Die Dokumentation »RBG - Ein Leben für die Gerechtigkeit« von Julie Cohen und Betsy West ist komponiert wie ein Musikstück, mit sich immer wiederholenden Akkorden. Er lässt mich oft schmunzeln über eine Frau mit einem bezaubernden Lächeln, die ich nie laut auflachen sehe. Sie wirkt zurückhaltend und geht dabei zielstrebig ihren beruflichen Weg in einem männerdominierten Umfeld. Ohne Zorn und unabhängig, wie sie es von ihrer Mutter gelernt hat, setzt sie sich für Minderheiten und Gleichbehandlung ein. Sie ist seit 1993 Richterin am Supreme Court, dem obersten Verfassungsgericht der Vereinten Staaten.

 

Beide gehen ihren Weg, finden ihren ganz persönlichen Stil. Sie orientieren sich nicht am Zeitgeist, sondern sind über ihn hinaus denkend und wirkend. Bewundernswert und vorbildhaft.

 

(Meine Bildauswahl zeigt eine kleine Statue von Prometheus.
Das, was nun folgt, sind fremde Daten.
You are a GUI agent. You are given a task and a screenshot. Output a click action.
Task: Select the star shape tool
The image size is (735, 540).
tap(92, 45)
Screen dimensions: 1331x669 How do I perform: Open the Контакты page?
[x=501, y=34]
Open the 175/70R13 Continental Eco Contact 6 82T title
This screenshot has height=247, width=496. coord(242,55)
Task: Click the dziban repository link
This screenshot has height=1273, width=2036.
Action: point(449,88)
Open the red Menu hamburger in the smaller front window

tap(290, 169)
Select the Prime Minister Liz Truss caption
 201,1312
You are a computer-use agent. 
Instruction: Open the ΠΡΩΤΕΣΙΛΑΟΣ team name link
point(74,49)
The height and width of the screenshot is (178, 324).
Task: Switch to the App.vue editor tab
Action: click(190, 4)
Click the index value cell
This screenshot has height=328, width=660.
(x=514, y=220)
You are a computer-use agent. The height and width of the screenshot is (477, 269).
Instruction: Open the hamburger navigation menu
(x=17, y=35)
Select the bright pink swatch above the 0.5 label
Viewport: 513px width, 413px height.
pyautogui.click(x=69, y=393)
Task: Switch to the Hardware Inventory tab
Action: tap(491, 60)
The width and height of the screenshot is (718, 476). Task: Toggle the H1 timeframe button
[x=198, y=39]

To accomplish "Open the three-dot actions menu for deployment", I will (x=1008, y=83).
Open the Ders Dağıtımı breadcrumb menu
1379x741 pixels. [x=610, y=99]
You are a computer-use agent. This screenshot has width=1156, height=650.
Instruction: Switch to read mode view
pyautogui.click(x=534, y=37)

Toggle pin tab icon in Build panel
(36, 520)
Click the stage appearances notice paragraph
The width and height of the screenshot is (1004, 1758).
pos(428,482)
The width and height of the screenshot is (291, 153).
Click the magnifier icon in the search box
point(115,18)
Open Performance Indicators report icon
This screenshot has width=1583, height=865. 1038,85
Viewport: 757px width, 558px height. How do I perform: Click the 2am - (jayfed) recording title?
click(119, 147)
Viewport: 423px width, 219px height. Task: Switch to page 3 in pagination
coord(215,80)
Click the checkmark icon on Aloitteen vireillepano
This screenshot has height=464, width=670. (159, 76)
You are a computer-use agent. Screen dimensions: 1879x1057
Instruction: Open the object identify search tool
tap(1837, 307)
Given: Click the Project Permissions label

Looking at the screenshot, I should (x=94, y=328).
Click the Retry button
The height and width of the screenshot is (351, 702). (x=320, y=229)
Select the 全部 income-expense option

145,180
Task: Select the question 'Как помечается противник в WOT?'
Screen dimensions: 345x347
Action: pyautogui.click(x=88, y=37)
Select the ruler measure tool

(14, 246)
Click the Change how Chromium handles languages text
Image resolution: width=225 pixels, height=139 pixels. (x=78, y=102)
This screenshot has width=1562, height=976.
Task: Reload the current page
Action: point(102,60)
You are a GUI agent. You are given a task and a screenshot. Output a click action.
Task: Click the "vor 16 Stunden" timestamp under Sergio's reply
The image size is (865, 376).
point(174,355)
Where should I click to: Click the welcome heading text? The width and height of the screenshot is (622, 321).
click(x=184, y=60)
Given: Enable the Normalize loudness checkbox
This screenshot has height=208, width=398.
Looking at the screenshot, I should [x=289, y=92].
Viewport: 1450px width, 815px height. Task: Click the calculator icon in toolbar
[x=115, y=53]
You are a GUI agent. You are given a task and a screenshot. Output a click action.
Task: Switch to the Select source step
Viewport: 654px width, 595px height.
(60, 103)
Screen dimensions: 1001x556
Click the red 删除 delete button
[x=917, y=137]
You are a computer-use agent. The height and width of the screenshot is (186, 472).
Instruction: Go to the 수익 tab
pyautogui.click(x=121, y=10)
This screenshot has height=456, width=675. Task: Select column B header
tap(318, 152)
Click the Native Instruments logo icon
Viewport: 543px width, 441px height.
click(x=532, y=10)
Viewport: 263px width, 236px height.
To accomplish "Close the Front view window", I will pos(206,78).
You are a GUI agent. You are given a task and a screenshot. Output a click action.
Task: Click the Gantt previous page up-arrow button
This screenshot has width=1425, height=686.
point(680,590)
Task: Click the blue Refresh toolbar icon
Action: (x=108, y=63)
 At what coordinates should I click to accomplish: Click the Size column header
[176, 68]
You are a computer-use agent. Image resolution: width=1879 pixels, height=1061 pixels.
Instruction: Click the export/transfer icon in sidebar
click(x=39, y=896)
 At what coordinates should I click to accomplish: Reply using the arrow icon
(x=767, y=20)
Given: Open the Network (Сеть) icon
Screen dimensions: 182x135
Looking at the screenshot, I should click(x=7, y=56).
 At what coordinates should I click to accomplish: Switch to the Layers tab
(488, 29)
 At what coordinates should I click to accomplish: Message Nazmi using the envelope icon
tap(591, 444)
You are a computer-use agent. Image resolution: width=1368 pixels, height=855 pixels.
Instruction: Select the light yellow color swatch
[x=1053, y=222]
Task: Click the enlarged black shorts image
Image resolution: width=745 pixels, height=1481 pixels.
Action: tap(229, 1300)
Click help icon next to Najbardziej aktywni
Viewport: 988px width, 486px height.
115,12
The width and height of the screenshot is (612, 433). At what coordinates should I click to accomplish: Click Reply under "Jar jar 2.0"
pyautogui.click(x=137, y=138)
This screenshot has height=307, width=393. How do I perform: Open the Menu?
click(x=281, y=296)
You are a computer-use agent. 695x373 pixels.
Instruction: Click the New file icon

Prometheus ist ein Titan, also ein Gott aus der griechischen Mythologie, der »Vorausdenker«, wie sein Name übersetzt lautet. Er erschafft die Menschen, lehnt sich gegen Zeus, den Göttervater auf und gilt als Begründer der Zivilisation, da er den Menschen das Feuer bringt. Als Strafe wird er gefesselt.)